Unsere Verabredung mit dem Leben…
Mit diesen Worten beginnt einer der viel zitierten Sprüche des weltweit berühmten Zen Meisters und Mönchs Thich Nhat Hanh. Er, der für viele Menschen inspirierender Lehrer, Vorbild und Weggefährte war, hat sich vor wenigen Tagen für immer verabschiedet. Er war ein Meister der Achtsamkeit. Seine friedliche, ruhige und unerschütterliche Präsenz zog nicht nur viele Menschen in seinen Bann. Sie war gleichsam so wirkmächtig, dass er für den eigenen Staat zu gefährlich wurde und über 35 Jahre im Exil leben musste.
Ich habe Thich Nhat Hanh nie persönlich kennen gelernt. In meinem Bücherregal finden sich jedoch einige seiner Bücher. Ein Buch hat es mir besonders angetan: „Die 14 Tore der Achtsamkeit“, die Lebensregeln des von ihm gegründeten Ordens Intersein. Darin beschreibt er Anleitungen für ein geglücktes Leben.
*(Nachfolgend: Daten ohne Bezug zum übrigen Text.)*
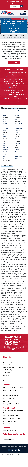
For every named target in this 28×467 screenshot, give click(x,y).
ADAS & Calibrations (9, 398)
An erster Stelle der Regeln steht die Übung der Offenheit, der Kultivierung des Anfängergeists im Zen, und sie enden mit der rechten Lebensführung, dem liebe- und verantwortungsvollen Umgang mit der sexuellen Energie. Über einige Monate hatte ich mich intensiv mit diesen Achtsamkeitsübungen beschäftigt, sie studiert, geübt und für mein Leben fruchtbar werden lassen.
So sanft Thich Nhat Hanh auf viele Menschen wirkte, seine eigene, radikale Schulung der Achtsamkeit durchlief er während des Vietnamkriegs und wurde dabei zum Friedensaktivist. Während Freunde bedroht und verhaftet wurden, und Waffen allgegenwärtig waren schrieb er: „Man sucht den Weg für seine Gehmeditation genau dort, wo Menschen vor den Bomben davonlaufen. Und man lernt achtsames Atmen zu üben, während man sich um ein Kind kümmert, das durch Gewehrkugeln oder Bomben verwundet wurde.“ Aus jener Kriegszeit stammen berührende Zeugnisse. Thich Naht Hanh brachte allein durch seine friedvolle Präsenz im achtsamen Gehen Waffen zum Schweigen.
Obwohl in unseren Ländern Waffen schweigen, nehmen gewaltsame Auseinandersetzungen zu. Allenthalben wird beklagt, dass wir uns nicht mehr richtig zuhören, Familien im Kontext der Pandemie zerrüttet werden und Freund:innen sich nicht mehr verstehen. In solchen Momenten höre ich die Ermutigung von Thay - wie ihn seine Schüler:innen liebevoll nannten – finde Frieden in dir. Übe Achtsamkeit. Übe achtsames Atem während du deinen eigenen Ärger, deine eigene Wut wahrnimmst und öffne dich dafür, dass die „Verabredung mit unserem Leben immer im gegenwärtigen Augenblick stattfindet. Und der Treffpunkt unserer Verabredung ist genau da, wo wir uns gerade befinden.“ In diesem Moment sind wir wirklich lebendig und dann „ist alles, was wir tun oder spüren, ein Wunder.“
Ich wünsche uns allen, dass uns die Verabredung mit dem Leben immer wieder gelingen mag, so dass sich in unserem Alltag Wunder ereignen können.